Weakening Demand For PCs, Southern California Port Strike Shrink Export Trade

January 11, 2013 - LOS ANGELES, CALIFORNIA - Weakening demand for personal computers and a port strike in Southern California combined to shrink California's merchandise export trade in November, according to an analysis by Beacon Economics of foreign trade data released this morning by the U.S. Commerce Department.

The total value of goods shipped abroad by California businesses in November 2012 totaled $13.33 billion, a nominal decline of 5.3% over the $14.07 billion in exports recorded in the same month in 2011. Adjusting for inflation, the real decline was 7.5%.

Exports of manufactured products in November amounted to $8.25 billion, down by 3.7% from the preceding November's $8.57 billion, while shipments of non-manufactured goods (largely agricultural produce and raw materials) fell by 8.6% from $2.14 billion to $1.96 billion.
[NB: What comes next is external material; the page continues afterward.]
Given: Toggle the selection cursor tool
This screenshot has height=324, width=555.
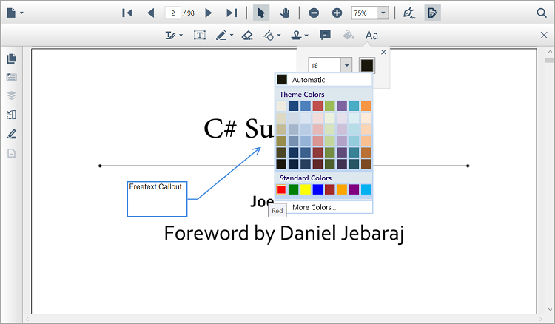Looking at the screenshot, I should tap(261, 13).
Re-exports were also off by 7.2%, from $3.36 billion to $3.12 billion.

A strike by the International Longshore and Warehouse Union (ILWU), which shut down ten of 14 container terminals at the Ports of Los Angeles and Long Beach, began the morning of November 27 and was not resolved until the evening of December 4. Regular port operations resumed the following day.

"Between sixteen and seventeen percent of California's merchandise export trade moves through these two ports," said Jock O'Connell, Beacon Economics' international trade adviser. "While shippers certainly incurred financial losses attributable to delays in moving cargo through the two ports, the strike's impact on the state's overall export trade in November is largely an accounting matter. Cargo that didn't sail in November will more than likely turn up in December's export statistics."

On a favorable note, November's export trade represented a 8.1% increase over October on a seasonally-adjusted basis.

Meanwhile, California exporters remained on track to eclipse the total value of 2011's export trade.

Because detailed data on specific export commodities and their destinations can vary abruptly from month-to-month for a variety of factors, Beacon Economics' analysis compares the latest three months with the corresponding period in the preceding year.

The assessment reveals that, while Mexico remains the leading destination of California exports, shipments to Mexico declined by 17.9%. However, the fall-off in trade was principally confined to a decline in exports of computer hardware, a trend that has been underway for the past several months. Exports to Canada, California's second largest foreign market, were off by a comparatively svelte 0.6%.

Declines were also evident with exports to most of the state's Asian trading partners: China (-7.6%), Japan (-5.2%), South Korea (-9.2%). On the other hand, gains were recorded in exports to the Taiwan (+6.5%), Singapore (+11.4%), and Australia (+4.7%).

Perhaps ironically, given the notoriety of the European Union's travails, California exports to the EU's 27 members edged up by a nominal 1.8% in the last three months in comparison to the same period one year earlier.

There was a significant (21.8%) fall-off in exports of industrial equipment, a category which notably includes most computer hardware, that reflected a softness in the market for personal computers in the face of rising popularity of tablets and smartphone sales. However, the data also show notable gains in California exports of aircraft and aerospace equipment (43.7%) and edible fruits and nuts (10.0%).

Looking ahead, one immediate certainty is that December's export statistics will receive a bump as those November exports "lost" during the dock strike at the Ports of Los Angeles and Long Beach make their way overseas and become grist for December's trade statistics.

More generally, prospects for growing export trade in the next quarter are looking more positive.

Europe, while still mired in recession, appears to have finally averted what threatened to become an economic free-fall. And California's overall economic rebound continues to be comparatively strong. "During the second half of 2012, California's recovery outpaced the United States in terms of employment, consumer spending, and even the real estate market," said Beacon Economics' Director of Economic Research Jordan Levine.

Moreover, across the Pacific, evidence continues to mount that China's economy is once again on a robust growth track. Together with Hong Kong and Taiwan, China now accounts for 13.5% of California's export trade. Conversely, California's fourth largest foreign market, Japan, has lately embarked on an effort to weaken the yen, a step that will make California products more expensive for Japanese consumers and businesses.